Hedge funds and others that bought those distressed MBS for cents on the dollar from the Schwab fund when it was forced to sell them made a killing by selling them at face value to the Fed.

Other open-end mutual funds that did not experience a run on the fund survived the period more or less intact.

The risk is never priced into open-end bond or loan mutual funds.

The risk that an open-end fund with illiquid assets can collapse when it experiences a run is never priced in. This risk is a one-way catastrophic loss. But investors are not paid for taking this risk. Most fund investors shoulder this risk, thinking it doesn’t exist.

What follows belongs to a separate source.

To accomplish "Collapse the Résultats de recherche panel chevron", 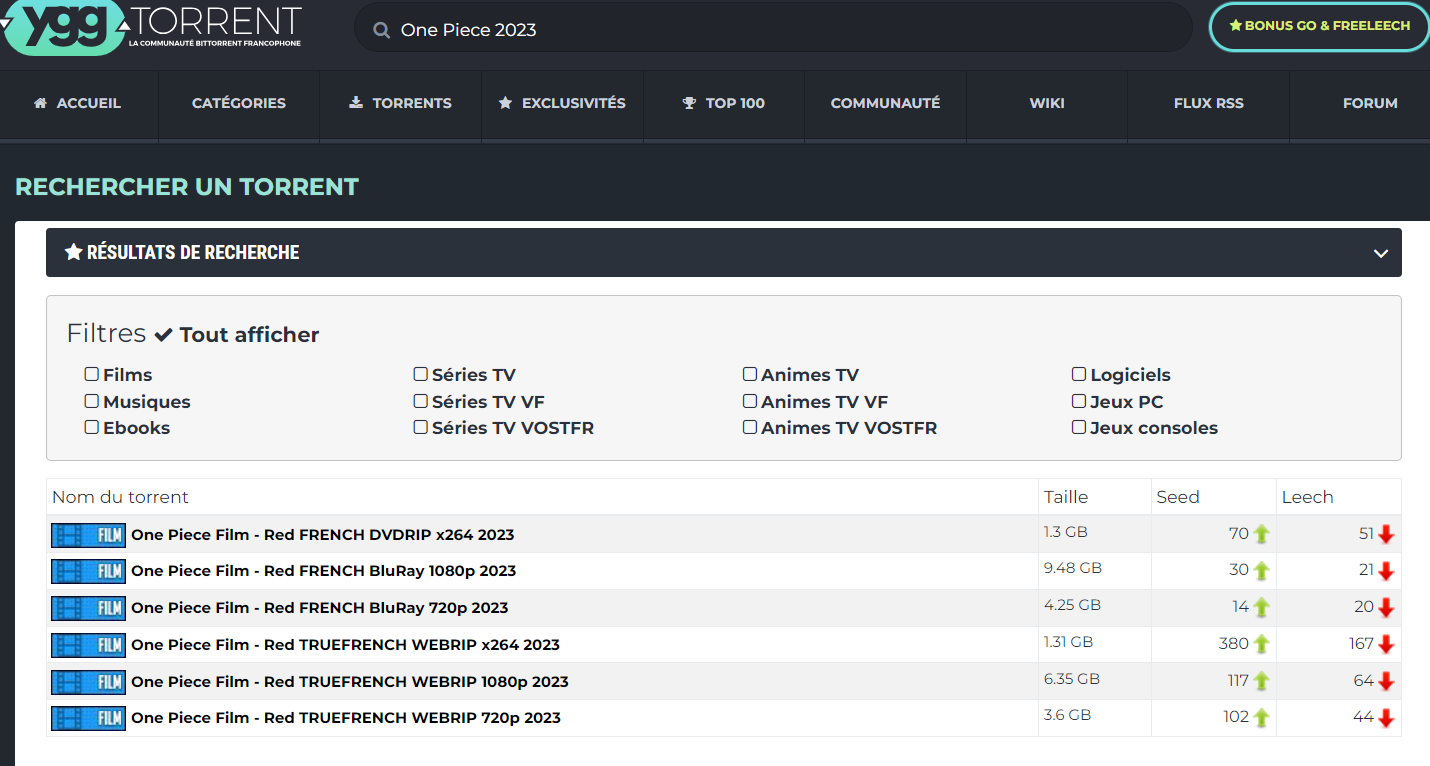I will tap(1381, 253).
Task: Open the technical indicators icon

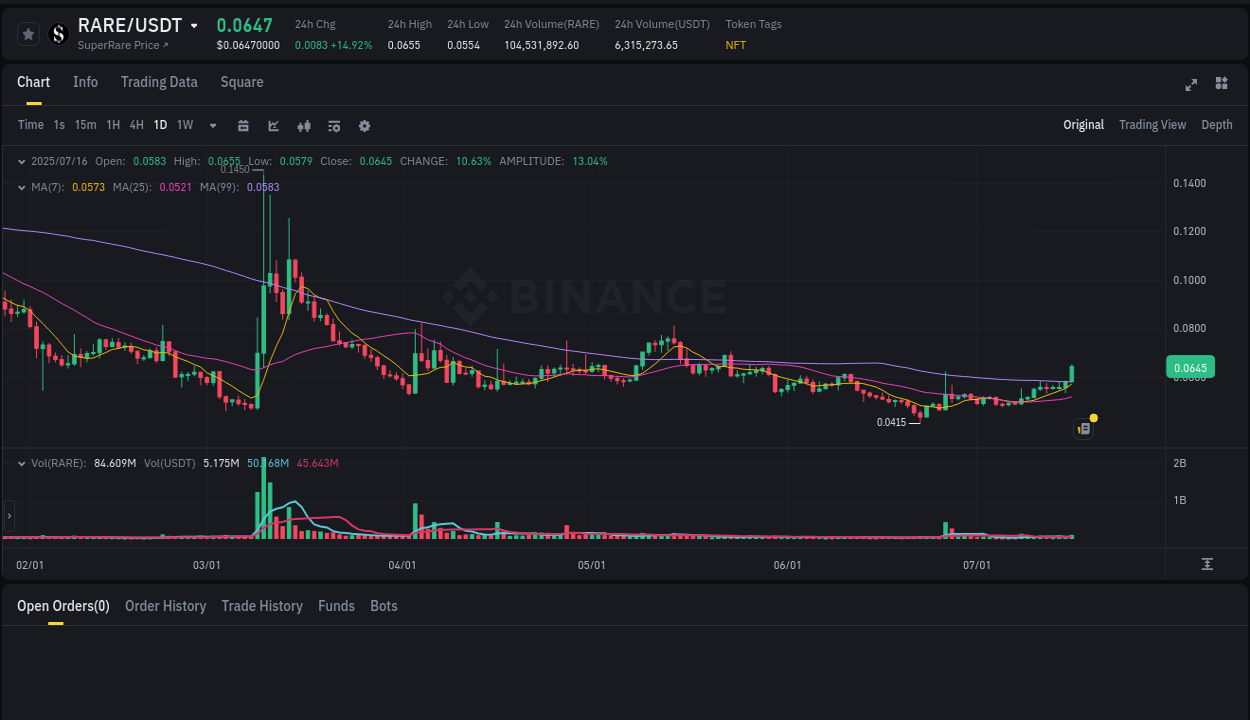Action: click(334, 126)
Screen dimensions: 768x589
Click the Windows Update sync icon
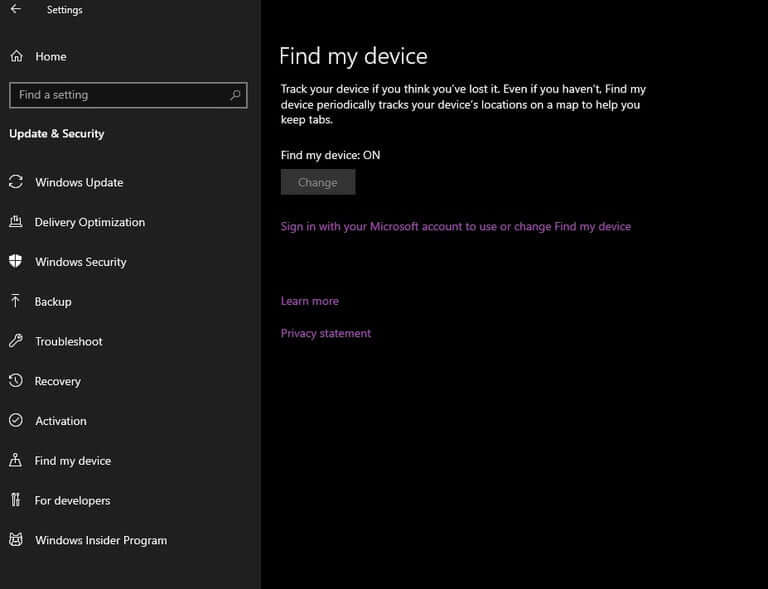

All major central banks have been warning about the risks posed by this type of liquidity mismatch, including the Fed, due to implications for financial stability. A run on the fund — if it is a broader occurrence as it was during the Financial Crisis, where funds were forced to sell large amounts of illiquid assets — can destroy prices of those bonds and loans. This explodes yields to where companies can no longer afford to borrow and as a result will have to default on their existing loans and bonds and then cannot meet payroll…

What smart investors do.

There are reasons to own open-end bond funds or loan funds. But smart investors that hold these funds don’t relax. They know they’re not being compensated for the risk of a run on the fund. They keep an eye on the market, and when the market for the assets in the fund gets shaky, they start paying close attention to the fund, and when they see the first feeble warning signs that a run on the fund might be happening, they grab the first-mover advantage while they still can and get the hell out.